[Element and text position data]
------
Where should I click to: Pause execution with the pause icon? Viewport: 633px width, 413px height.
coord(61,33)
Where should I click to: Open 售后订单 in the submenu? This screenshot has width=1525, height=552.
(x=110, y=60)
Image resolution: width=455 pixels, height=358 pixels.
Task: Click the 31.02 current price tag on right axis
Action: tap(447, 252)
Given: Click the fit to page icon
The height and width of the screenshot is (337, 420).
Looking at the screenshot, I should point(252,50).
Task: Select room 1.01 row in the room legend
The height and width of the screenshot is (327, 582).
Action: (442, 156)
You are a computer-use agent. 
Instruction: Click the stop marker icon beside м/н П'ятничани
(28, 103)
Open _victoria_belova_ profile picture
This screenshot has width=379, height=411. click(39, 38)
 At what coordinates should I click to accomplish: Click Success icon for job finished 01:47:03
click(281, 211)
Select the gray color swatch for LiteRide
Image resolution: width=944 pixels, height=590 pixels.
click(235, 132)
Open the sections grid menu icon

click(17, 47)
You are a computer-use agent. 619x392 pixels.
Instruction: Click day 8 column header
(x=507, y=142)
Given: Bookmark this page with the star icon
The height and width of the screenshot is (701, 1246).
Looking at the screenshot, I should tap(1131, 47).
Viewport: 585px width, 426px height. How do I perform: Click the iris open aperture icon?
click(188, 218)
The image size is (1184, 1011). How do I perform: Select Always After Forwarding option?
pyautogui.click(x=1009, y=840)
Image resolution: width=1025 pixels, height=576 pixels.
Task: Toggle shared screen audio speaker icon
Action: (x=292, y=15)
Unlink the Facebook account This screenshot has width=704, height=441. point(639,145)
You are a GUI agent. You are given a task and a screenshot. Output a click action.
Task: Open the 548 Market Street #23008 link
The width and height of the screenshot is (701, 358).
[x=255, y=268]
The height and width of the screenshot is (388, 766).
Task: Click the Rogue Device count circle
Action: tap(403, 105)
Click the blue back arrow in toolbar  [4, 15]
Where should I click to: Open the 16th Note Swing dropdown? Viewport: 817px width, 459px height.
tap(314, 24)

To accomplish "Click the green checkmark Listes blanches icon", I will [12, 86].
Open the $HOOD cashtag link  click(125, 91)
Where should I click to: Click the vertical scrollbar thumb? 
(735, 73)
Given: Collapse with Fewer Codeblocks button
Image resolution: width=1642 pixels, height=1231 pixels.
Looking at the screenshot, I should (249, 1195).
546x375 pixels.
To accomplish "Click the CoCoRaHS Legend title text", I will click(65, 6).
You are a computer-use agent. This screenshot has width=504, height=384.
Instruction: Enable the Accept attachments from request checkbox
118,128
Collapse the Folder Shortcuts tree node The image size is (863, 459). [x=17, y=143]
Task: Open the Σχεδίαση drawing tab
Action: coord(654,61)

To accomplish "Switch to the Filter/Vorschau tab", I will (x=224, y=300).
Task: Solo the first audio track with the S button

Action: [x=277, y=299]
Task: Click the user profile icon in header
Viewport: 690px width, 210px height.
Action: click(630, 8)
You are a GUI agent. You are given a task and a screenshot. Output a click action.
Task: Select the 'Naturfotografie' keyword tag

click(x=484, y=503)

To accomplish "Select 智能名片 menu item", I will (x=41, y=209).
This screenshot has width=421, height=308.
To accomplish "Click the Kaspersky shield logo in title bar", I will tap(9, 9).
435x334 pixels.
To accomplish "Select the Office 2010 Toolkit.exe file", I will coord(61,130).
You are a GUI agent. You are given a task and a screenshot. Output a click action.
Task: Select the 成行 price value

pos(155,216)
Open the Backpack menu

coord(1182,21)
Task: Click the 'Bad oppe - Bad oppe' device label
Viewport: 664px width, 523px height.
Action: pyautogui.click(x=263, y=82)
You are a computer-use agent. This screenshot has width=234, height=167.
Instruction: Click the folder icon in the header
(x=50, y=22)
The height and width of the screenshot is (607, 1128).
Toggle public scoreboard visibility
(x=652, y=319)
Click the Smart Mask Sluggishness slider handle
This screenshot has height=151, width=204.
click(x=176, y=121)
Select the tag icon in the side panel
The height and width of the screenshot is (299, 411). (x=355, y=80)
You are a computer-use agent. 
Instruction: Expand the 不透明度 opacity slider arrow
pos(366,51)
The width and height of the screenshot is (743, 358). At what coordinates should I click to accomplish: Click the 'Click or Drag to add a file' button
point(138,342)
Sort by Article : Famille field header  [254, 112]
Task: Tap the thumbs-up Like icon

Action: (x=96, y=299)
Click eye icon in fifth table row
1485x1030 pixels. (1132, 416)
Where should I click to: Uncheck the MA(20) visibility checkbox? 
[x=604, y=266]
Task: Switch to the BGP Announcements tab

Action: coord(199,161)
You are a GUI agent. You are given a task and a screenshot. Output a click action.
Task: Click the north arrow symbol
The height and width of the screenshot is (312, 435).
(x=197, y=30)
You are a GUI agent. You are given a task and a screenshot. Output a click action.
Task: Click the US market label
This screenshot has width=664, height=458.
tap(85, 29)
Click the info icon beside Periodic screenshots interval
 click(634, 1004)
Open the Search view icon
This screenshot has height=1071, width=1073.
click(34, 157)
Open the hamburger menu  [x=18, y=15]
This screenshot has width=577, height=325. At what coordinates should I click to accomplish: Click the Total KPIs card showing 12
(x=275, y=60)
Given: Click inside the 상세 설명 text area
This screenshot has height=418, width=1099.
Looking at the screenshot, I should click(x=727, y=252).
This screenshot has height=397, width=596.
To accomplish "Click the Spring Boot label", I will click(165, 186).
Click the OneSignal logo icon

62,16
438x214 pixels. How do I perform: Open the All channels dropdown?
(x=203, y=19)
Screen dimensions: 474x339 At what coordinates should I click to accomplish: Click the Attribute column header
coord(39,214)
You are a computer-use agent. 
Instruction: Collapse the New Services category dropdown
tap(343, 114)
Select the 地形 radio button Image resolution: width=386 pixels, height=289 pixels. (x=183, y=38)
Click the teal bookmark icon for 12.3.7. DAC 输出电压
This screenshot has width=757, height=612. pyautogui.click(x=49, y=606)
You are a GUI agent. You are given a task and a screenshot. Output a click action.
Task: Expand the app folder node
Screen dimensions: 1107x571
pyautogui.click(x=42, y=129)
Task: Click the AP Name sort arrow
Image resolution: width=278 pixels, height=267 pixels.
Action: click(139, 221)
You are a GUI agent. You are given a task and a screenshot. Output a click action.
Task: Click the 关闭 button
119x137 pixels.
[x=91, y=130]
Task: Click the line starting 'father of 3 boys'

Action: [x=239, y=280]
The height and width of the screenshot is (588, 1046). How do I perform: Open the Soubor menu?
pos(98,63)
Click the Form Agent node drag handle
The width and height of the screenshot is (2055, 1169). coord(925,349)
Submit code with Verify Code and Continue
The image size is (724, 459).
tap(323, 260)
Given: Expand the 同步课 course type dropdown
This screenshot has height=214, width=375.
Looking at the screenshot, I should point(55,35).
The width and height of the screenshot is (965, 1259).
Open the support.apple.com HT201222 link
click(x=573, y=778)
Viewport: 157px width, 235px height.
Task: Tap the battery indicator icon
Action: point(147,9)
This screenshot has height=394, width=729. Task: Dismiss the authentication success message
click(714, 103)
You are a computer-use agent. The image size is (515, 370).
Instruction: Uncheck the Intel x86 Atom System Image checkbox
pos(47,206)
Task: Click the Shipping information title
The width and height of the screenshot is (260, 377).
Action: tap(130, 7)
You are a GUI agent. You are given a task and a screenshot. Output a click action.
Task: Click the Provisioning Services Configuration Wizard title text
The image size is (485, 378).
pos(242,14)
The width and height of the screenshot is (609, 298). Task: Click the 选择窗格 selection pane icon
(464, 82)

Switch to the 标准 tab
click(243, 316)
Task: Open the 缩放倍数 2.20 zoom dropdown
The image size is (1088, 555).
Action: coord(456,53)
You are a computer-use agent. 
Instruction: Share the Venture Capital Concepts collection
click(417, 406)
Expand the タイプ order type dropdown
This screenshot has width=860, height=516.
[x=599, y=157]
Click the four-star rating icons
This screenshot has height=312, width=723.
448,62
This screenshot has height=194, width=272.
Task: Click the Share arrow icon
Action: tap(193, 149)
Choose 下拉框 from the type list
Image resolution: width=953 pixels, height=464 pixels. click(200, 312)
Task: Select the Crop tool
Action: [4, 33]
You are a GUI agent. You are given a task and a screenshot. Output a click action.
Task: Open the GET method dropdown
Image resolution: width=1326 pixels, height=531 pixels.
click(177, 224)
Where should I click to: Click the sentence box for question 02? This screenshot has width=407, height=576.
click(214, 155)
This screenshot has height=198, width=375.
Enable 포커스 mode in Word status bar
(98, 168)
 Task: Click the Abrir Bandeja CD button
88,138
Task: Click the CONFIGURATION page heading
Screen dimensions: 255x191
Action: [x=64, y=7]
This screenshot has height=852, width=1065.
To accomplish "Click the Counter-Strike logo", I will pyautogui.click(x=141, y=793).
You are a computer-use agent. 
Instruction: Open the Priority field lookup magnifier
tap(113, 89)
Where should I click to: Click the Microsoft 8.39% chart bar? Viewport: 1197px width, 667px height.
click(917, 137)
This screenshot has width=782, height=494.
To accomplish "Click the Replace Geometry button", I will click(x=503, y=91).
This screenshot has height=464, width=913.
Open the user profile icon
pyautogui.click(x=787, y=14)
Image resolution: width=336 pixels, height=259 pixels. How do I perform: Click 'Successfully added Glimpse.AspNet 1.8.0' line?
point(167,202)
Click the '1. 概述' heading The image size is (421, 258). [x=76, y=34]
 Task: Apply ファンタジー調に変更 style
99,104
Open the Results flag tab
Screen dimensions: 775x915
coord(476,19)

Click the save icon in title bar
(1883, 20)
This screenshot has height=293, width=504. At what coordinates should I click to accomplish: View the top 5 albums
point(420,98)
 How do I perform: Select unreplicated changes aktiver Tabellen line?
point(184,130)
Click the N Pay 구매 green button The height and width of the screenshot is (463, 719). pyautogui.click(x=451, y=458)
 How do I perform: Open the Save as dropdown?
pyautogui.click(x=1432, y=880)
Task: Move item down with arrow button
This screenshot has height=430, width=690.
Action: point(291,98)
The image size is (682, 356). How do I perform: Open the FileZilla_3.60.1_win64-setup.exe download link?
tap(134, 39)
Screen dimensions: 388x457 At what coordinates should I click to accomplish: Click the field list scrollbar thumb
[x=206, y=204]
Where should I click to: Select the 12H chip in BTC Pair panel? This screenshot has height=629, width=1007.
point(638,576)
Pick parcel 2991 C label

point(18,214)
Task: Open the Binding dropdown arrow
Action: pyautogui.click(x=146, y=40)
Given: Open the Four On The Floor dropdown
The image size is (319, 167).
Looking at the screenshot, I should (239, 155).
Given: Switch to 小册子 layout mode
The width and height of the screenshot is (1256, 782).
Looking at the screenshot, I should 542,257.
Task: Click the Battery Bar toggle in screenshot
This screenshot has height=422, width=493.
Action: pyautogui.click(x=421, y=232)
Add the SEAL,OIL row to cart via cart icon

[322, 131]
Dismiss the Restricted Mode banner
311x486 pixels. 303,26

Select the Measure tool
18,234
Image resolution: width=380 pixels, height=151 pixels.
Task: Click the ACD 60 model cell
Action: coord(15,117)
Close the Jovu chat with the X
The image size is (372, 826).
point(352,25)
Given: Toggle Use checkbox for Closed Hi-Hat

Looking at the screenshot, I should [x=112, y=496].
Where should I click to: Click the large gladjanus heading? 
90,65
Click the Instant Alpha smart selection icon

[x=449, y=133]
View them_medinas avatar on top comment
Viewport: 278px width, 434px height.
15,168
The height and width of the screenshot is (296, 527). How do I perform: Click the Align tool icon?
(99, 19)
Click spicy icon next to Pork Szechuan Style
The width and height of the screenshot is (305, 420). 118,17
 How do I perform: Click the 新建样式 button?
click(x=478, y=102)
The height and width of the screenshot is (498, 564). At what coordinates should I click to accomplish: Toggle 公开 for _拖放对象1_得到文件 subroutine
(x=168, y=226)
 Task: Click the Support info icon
------
* The request
List every line of the records that contains the string "resolution", copying each such line in full.

* Completed exercise
Image resolution: width=455 pixels, height=358 pixels.
Image resolution: width=944 pixels, height=590 pixels.
Image resolution: width=1025 pixels, height=576 pixels.
Image resolution: width=1642 pixels, height=1231 pixels.
Select the 地形 radio button Image resolution: width=386 pixels, height=289 pixels. (x=183, y=38)
Image resolution: width=278 pixels, height=267 pixels.
Image resolution: width=953 pixels, height=464 pixels. click(200, 312)
Image resolution: width=1326 pixels, height=531 pixels.
Image resolution: width=336 pixels, height=259 pixels. How do I perform: Click 'Successfully added Glimpse.AspNet 1.8.0' line?
Image resolution: width=380 pixels, height=151 pixels.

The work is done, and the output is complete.